先週の土曜日、小田原ガイド協会の総構ツアーに参加してきた
定員9名の小グループで、700円/人のリーズナブルなツアーだ。
「ところで総構(そうがまえ)って、何?」 って人が、ちょっと前の Nori を含めて大半だろう。
詳しくは こちら を参照ください。
簡単に言うと、城だけでなく城下町全体を囲う防壁だ。
更にその内側には、三の丸、二の丸、と防護壁を重ねているので、総構はウォールマリアと思って頂ければよろしいかと。
総構の全体像は総延長 9km に及ぶ
今回のツアーはその北西部分を歩き、この区間は自然の地形を利用した土塁がメインだ。
右から攻めてきた敵兵は堀底に落ち、土塁上からの攻撃に為す術なく射られてしまうという仕掛けだ。
これで上杉謙信や武田信玄を撃退し、秀吉さえも力攻めはできず包囲戦をとるしかなかった。
さて、ツアーは10時に小田原駅をスタートするが、そこですぐにガイドの豆知識が炸裂する。

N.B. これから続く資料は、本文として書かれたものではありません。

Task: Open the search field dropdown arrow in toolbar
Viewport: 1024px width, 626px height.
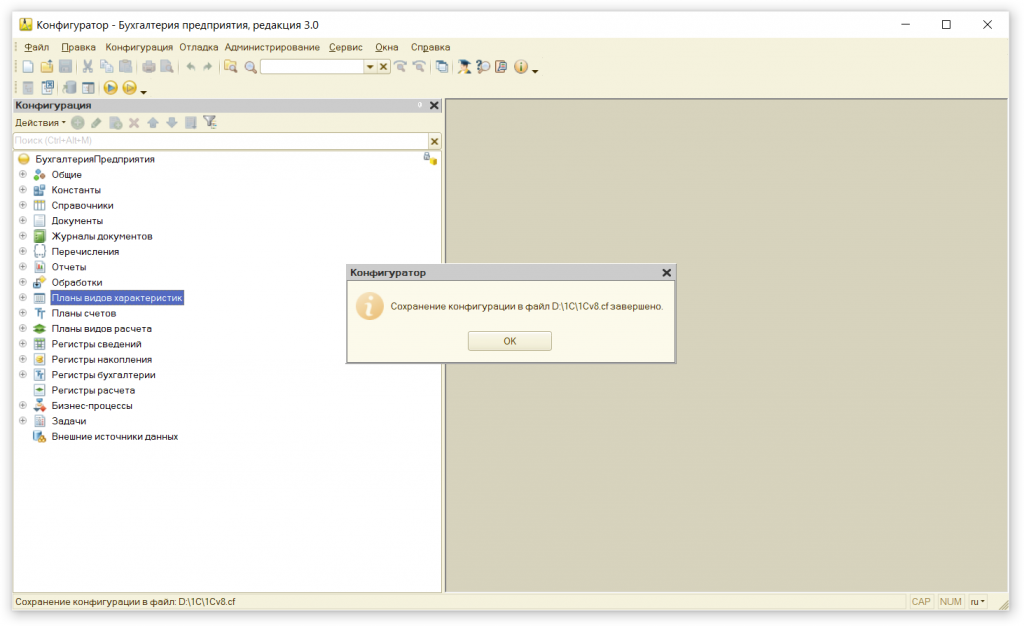Action: click(x=369, y=67)
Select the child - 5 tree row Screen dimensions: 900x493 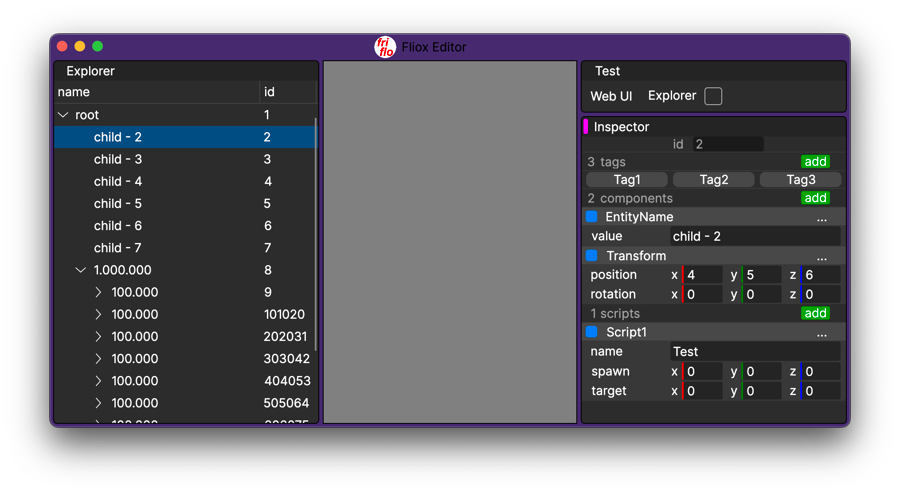(x=118, y=204)
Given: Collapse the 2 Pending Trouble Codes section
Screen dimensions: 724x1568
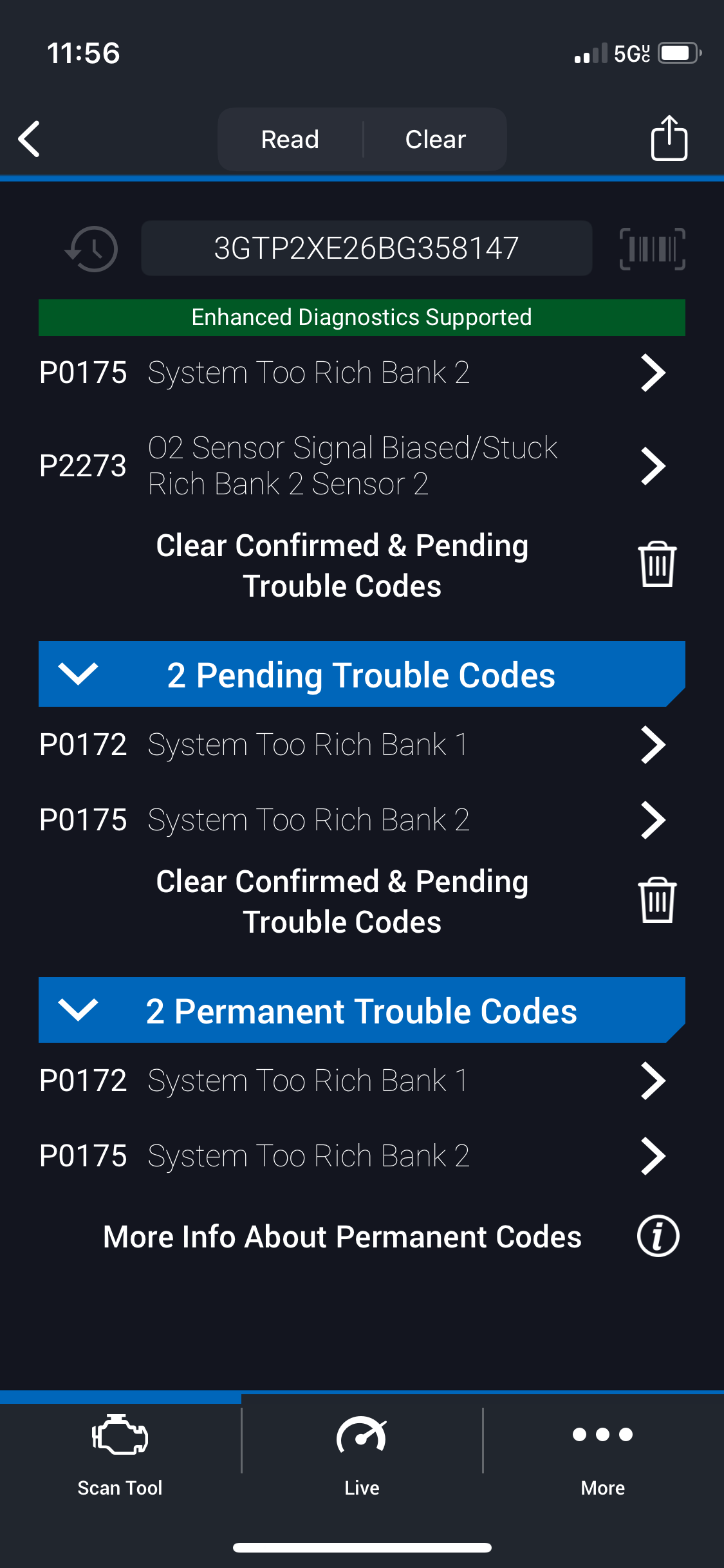Looking at the screenshot, I should tap(78, 674).
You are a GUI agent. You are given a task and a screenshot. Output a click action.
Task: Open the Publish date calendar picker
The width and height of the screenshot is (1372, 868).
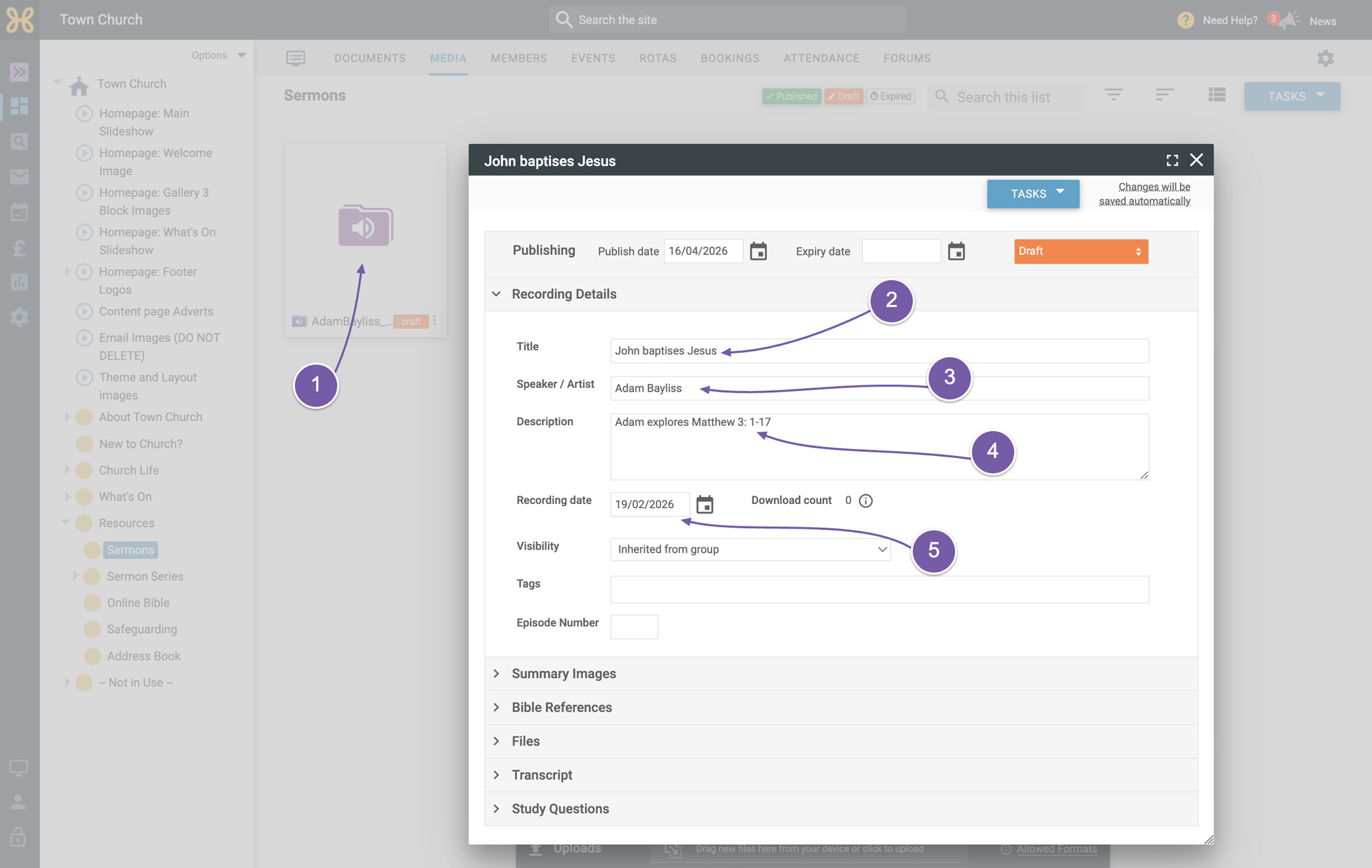pos(758,252)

小田原駅西口には北条早雲の小田原城攻めの象があり、牛の角に松明を灯して突進させた逸話を表している、が
ガイド曰く
「角に火を点けられると牛は怖がって前に進みません。 本当は角に刀を付けて、尻尾に火を点けたんですよ」
ん、納得できる。
駅から少々登って最初のポイントは 山の神堀切
堀切とは敵兵が攻め込むルートを断つ目的で、尾根をスパッと切り取った部分のこと。
人が立ってる場所が堀切で、右へ落ちる部分が外敵返しの斜面なんだね。
この斜面のすぐ先に秀吉側の旗が乱立して、夜には鉄砲の音で威嚇してたらしい。
稲荷森
切り立つ斜面にうねる堀。こりゃあ守り側が断然有利だ。
以前は竹藪に埋もれていたらしいが、今はきれいに整備されて当時の威光を見せている。
途中で素敵な廃屋が
この廃屋辺りは道が直線に敷かれている。
桜の馬場 と呼ばれ、北条氏時代に馬の訓練場だった場所なそうだ。
ここからは今回のメインとなる3本の小峯御鐘ノ台大堀切が続く
西堀
多段の複雑な構造が面白い堀。
比較的近年の2017年に一般公開されたようだ。
中堀
今は一般道となっているけど、面影は充分偲ばせるね。
東堀
総構と言ったらここの画像が一番使われているだろう、保存状態がよくてアクセスもいい場所。
ここで上から攻撃されたらたまったもんじゃぁないね。
しかしここを含めて今まで見てきた堀は、土が堆積して当時よりもかなり浅くなっているらしいが。
東堀の横矢掛
堀をシケイン状に曲げ、敵兵のスピードを落とさせて矢を射る仕掛けだ。
やられるほうは絶望的な気分になっただろう。
ここでなぜかふと「昔の人は生きることにとても真剣だったんだろうな」なんて思ってしまった。
この先は急に一般道に出て、昔から現代へいきなり戻ってきたような気分にさせられる。
いやぁ 面白かったな。
自分で地図を片手に回ることもできるけど、それでは知れないことを聞けることがいい。
このガイドツアーは他にも数種類あるようなので、是非そちらも試してみたくなったところだ。
ツアーは2時間半ほどで終了し、解散地点の小田原城では藤が盛りだったよ。